Entries shown »
[Start of section]

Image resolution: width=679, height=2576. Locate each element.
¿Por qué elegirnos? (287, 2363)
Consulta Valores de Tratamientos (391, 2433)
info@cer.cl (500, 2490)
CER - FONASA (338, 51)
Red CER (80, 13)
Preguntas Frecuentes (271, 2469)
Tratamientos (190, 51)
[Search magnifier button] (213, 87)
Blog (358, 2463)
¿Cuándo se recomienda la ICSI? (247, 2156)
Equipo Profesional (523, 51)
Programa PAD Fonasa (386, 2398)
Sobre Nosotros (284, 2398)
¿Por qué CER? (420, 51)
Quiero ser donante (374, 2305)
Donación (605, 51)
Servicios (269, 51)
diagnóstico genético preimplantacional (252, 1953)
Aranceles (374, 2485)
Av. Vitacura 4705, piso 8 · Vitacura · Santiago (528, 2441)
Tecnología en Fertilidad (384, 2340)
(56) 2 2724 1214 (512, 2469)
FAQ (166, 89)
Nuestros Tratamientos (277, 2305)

[End of section]
[Start of section]

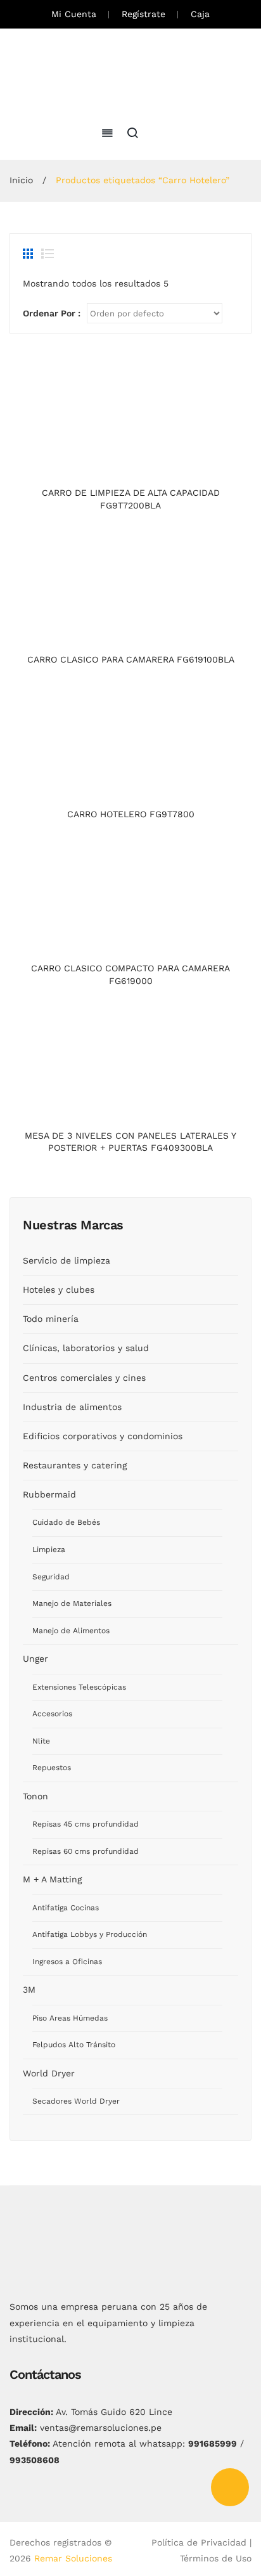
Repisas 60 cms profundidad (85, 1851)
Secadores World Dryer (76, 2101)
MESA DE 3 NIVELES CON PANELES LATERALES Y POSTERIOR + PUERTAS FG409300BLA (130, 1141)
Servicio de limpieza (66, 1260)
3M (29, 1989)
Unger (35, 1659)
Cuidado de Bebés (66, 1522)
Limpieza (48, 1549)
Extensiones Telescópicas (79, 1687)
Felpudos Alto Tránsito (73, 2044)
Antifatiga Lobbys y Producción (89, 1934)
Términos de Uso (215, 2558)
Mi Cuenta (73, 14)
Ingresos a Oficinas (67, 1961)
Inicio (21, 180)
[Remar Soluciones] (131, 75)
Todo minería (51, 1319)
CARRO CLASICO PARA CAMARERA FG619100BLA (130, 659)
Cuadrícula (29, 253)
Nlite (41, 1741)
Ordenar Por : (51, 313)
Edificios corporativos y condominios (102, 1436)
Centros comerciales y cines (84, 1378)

[End of section]

Looking at the entries above, count each line in which the word "Tratamientos" occurs, then give the total and nothing further.

3